The WoodRat WR900
Taming The Router
Your router is one of the most versatile tools in the workshop with a huge variety of large, small, cove, beading, ogee, chamfer, straight and dovetail bits. Uniquely, it will cut the sides and the bottom of a cut in one pass. It can be used for a wide variety of tasks and it works fast at 22,000 rpm, and (feeding in the right direction), it'll cut cleanly and accurately.
But, by itself, it's a real handful - intimidating, and potentially dangerous. What's needed is some means of taming the beast, and of controlling the direction of cut and at the same time of presenting the wood to the cutter in all possible ways.
Enter the WoodRat
It's inherently safe: the router bit is kept out of harms way when not cutting, and protection is quickly placed to protect you from danger when it's cutting. This makes it an ideal starting point for beginner and experienced router user alike.

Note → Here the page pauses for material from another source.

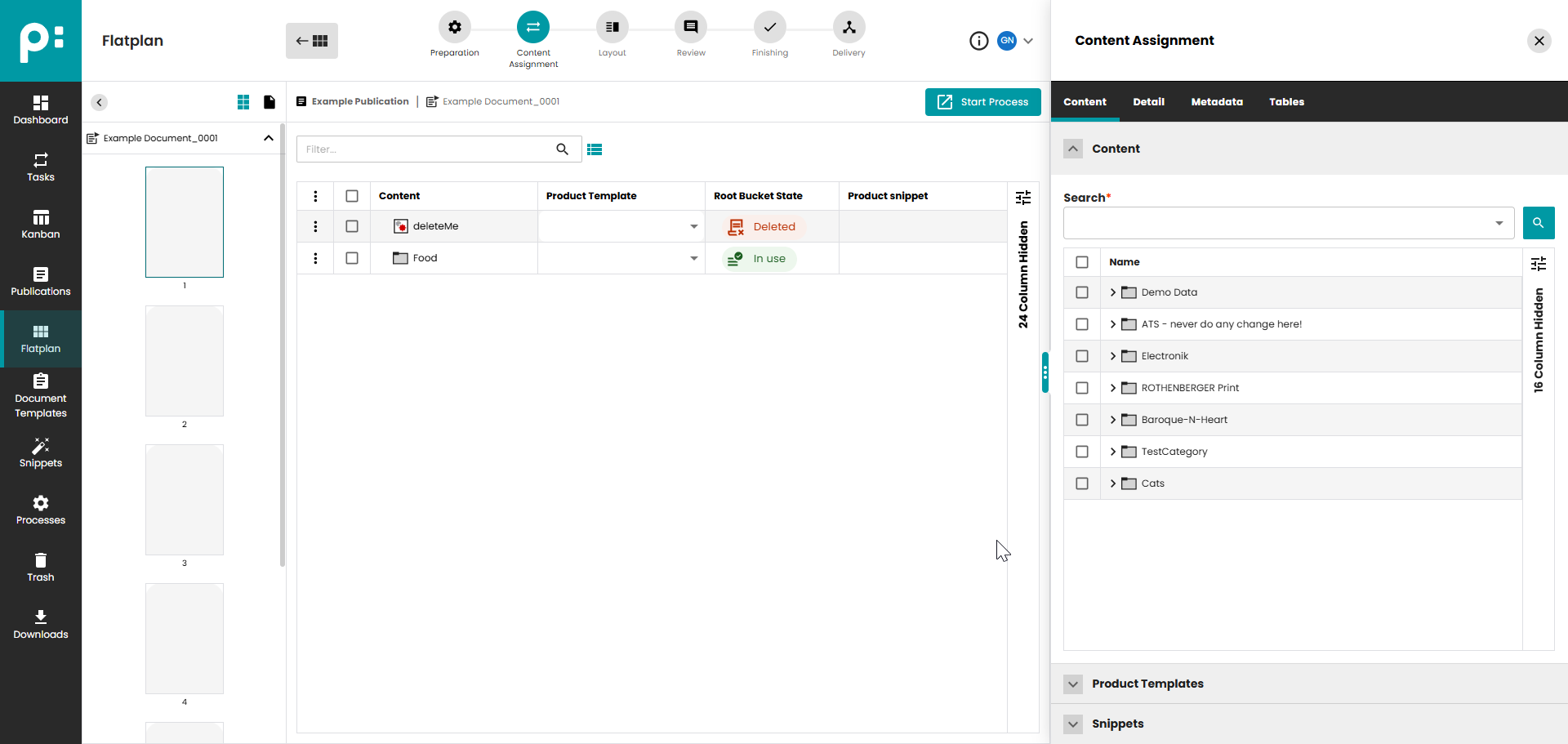Click the Layout workflow step icon
1568x744 pixels.
[x=612, y=28]
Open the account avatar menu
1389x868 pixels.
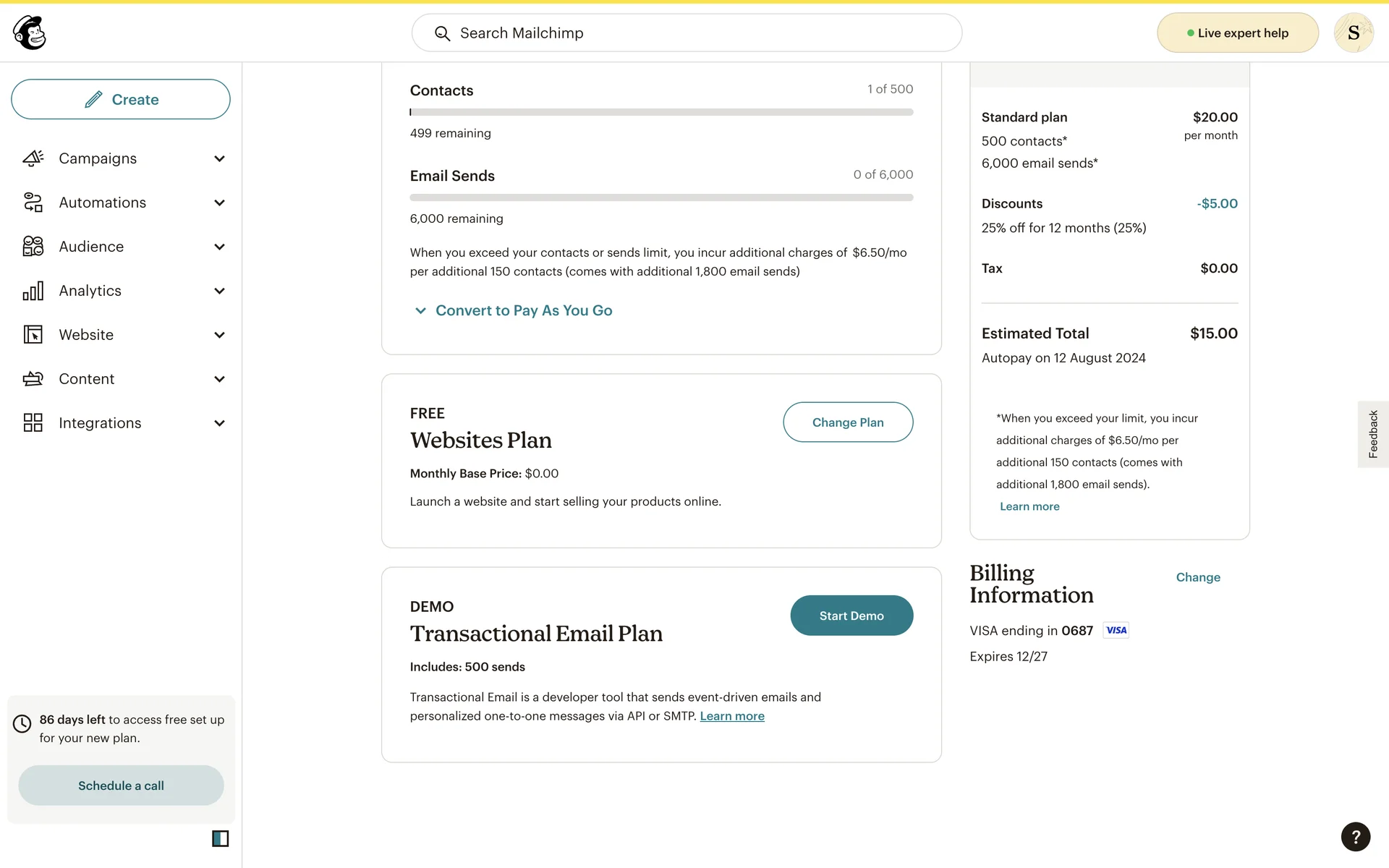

The router is the right way up. The bit drops down to cut the wood. The router slides forwards and back, cutting the work. The WoodRat holds the wood firmly beneath the router, and can track it left and right into the path of the bit. So it works on all three axes. You can even climb-cut with no breakout thanks to its unique manual power-feed.
its own magic
Like any magic trick, it looks impossible, until you find out how it's done, then its simple.
Most of it is straightforward. When working by hand you measure where you want to cut, mark out the wood and put the work to the saw to be cut on the waste side of the line, just as taught in a beginners class. It's the same with the WoodRat, but what makes the jaw drop is how a simple Mark drawn on the machine face can locate the cuts repeatably and accurately. Having cut the first piece you then line up your cuts to joint the second piece to fit. You make your own template as you go along.
If you work in the Arts and Crafts tradition needing fine William Morris dovetails, or pioneer designs of your own, or make bee hives, or children's cots, davenports or dining chairs, there will be a place for this no-nonsense joint maker in your workshop.
Dust extraction starts right behind the cut. The big shavings might fly, but the dangerous fine particles are taken straight into the extraction system, and you don’t end your working day covered in dust.
If you’re setting up a new workshop, you can save money by installing a WoodRat first. Then you can decide what other tools and machinery you really need, and invest in the best.
The WoodRat mounts at chest height on the wall, saving valuable space while it’s always ready for use. It can also be attached to a strong board held in a vice or SuperJaws for on-site use.
Enjoyable to Use
The WoodRat brings real pleasure to woodwork. As you get to know the machine, you’ll find yourself making better joints and more elaborate projects with greater confidence. Wherever two workpieces meet, there’ll be an elegant, perfectly fitting, appropriate joint.
The box contains everything you'll need to perform all the common tasks of joint-making: router table work, housings and dado joints , framing joints, tenons, mortises and raising and fielding panels. Reconfigure the machine for all kinds of dovetails, ranging from 6mm(1/4") to 50mm (2") deep and 750mm (30") wide.
That covers making boxes and chests, and fine and garden furniture. The Parallelogram and the Raising Plates and Guide Rails and Stops are included in the kit, but items such as the PlungeBar and Musclechuck, HSS bits are sold separately. And, of course, you'll also need a router.
You can make your own Mitre Box for working at angles, but our MB3 MitreBox is precision cut, and worth its money. You can make your own Mortise Rail, which has its advantages, but our MR4 MortiseRail is very useful if you have a lot of repetition (say for kitchen cupboards) and panel doors.
To get going you'll need a plunge router and some cutters. If you already have TCT cutters, you can use them, but we recommend our high speed steel range of bits, both straight and dovetail.
The current manual is version 10.4. If you have an older version and want to upgrade an older machine and don't know what you need, this is a good place to start. It will show the current state of the art.
The manual is about 100 pages and well supplied with diagrams and photos and there are translations in French, Dutch and German.
The WoodRat comes with a clear and detailed manual and a no quibble guarantee. Try the WoodRat for 28 days. If for any reason you are not fully satisfied, give us a call and we'll arrange collection and refund your entire purchase price.